----- Text block -----

#!/bin/bash

# yet another fugly script by Erik Jan "alphageek" Tromp

# this time, it's a pathetic attempt to recover some space on my server.
# sizable portions of the slackware-8.1/ & slackware-current/ trees were
# virtually identical at one point. by hardlinking the common files, only
# single file 'bodies' need reside on disk, thereby freeing up space.

# NOTE: absolutely no sanity checking is performed for unlinking
#       hardlinks. if you have 100 gigs worth of files hardlinked on a 40
#       gig drive, you're going to be in for a nasty surprise.

# known to work with the following versions of utilities under linux. ymmv
# basename - sh-utils 2.0
# bash     - 2.05.0
# cmp      - diffutils 2.7
# date     - sh-utils 2.0
# dirname  - sh-utils 2.0
# echo     - sh-utils 2.0
# find     - 4.1
# ln       - fileutils 4.1
# ls       - fileutils 4.1
# sort     - textutils 2.0
# touch    - fileutils 4.1

function _show_help() {
  echo "Usage: `basename $0` <options> [path] [...] <options>"
  echo
  echo "  -d, --dry-run  show what would have been (un)linked"
  echo "  -i, --ignore   ignore file timestamps"
  echo "  -l, --link     link duplicate files"
  echo "  -u, --unlink   unlink duplicate files"
  echo "  -q, --quiet    be vewwy vewwy quiet"
  echo "  -h, --help     show this help text"
  exit 1
}

# hmm, works better if you tell it to do something
if [ "$#" -eq "0" ] ; then
  _show_help
fi

# presets
DRYRUN="false"
IGNORE="false"
MODE=""
QUIET="false"
PATHS=""

# process arguments (with minimal sanity checking)
while [ "$#" -gt "0" ] ; do
  case "$1" in
    --dry-run|-d)
      DRYRUN="true"
      shift
      ;;
    --ignore|-i)
      IGNORE="true"
      shift
      ;;
    --link|-l)
      if [ "$MODE" = "unlink" ] ; then
        echo "choose ONE mode"
        _show_help
      fi
      MODE="link"
      shift
      ;;
    --unlink|-u)
      if [ "$MODE" = "link" ] ; then
        echo "choose ONE mode"
        _show_help
      fi
      MODE="unlink"
      shift
      ;;
    --quiet|-q)
      QUIET="true"
      shift
      ;;
    --help|-h)
      _show_help
      ;;
    -*)
      echo "unknown option: $1"
      _show_help
      ;;
    *)
      PATHS="$PATHS $1"
      shift
      ;;
  esac
done

if [ "$MODE" = "" ] ; then
  echo "choose a mode"
  _show_help
  exit 1
fi

# linking & unlinking files are 2 fundamentally different processes. as
# such, we have a separate section for each.

if [ "$MODE" = "link" ] ; then # link

  # order by smallest, oldest, etc etc
  # note: size & time are _not_ arbitrary.. all others are
  # %s  - size
  # %T@ - time (seconds since 1970)
  # %U  - uid
  # %G  - gid
  # %m  - permissions
  # %i  - inode
  # %p  - filename (including relative path)

-----

_Things to do_:
(1) In the hardlinking script, copy the lines from "# this time, it's" to "a nasty surprise." without changing anything.
(2) Rewrite the comment paragraph that begins "this time, it's a pathetic attempt" in the hardlinking script more briefly, keeping its main facts.
(3) In the hardlinking script, what does the -i option do?

----- Data provided -----

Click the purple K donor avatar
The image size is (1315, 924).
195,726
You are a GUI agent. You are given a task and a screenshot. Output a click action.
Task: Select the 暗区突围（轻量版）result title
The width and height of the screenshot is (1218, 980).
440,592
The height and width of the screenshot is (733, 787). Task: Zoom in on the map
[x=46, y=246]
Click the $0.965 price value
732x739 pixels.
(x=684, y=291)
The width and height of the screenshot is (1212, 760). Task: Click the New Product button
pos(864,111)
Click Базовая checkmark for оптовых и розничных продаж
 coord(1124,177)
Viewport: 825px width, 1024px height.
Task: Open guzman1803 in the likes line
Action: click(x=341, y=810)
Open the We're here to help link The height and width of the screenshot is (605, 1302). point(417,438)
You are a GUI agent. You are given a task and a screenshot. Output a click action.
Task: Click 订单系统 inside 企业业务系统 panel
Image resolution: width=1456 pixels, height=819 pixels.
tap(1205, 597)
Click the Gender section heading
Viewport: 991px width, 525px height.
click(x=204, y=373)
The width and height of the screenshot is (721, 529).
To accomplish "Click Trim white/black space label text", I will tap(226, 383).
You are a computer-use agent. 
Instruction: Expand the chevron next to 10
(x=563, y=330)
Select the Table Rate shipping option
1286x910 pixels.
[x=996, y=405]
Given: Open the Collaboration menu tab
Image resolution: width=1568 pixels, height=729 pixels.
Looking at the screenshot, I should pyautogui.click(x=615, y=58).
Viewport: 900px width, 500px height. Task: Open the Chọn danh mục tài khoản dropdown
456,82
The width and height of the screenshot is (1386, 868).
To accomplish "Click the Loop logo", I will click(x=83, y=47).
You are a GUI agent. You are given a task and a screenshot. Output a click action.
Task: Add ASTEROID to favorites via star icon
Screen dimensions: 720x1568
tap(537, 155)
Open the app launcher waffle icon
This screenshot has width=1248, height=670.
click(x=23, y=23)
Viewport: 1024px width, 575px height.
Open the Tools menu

-----

_Solutions to the tasks_:
(1)
# this time, it's a pathetic attempt to recover some space on my server.
# sizable portions of the slackware-8.1/ & slackware-current/ trees were
# virtually identical at one point. by hardlinking the common files, only
# single file 'bodies' need reside on disk, thereby freeing up space.

# NOTE: absolutely no sanity checking is performed for unlinking
#       hardlinks. if you have 100 gigs worth of files hardlinked on a 40
#       gig drive, you're going to be in for a nasty surprise.

(2) The script tries to recover space on a server. Large parts of the slackware-8.1/ and slackware-current/ trees were once nearly identical. Hardlinking their common files frees space, since only one copy of each file body needs to stay on disk.

(3) It ignores file timestamps.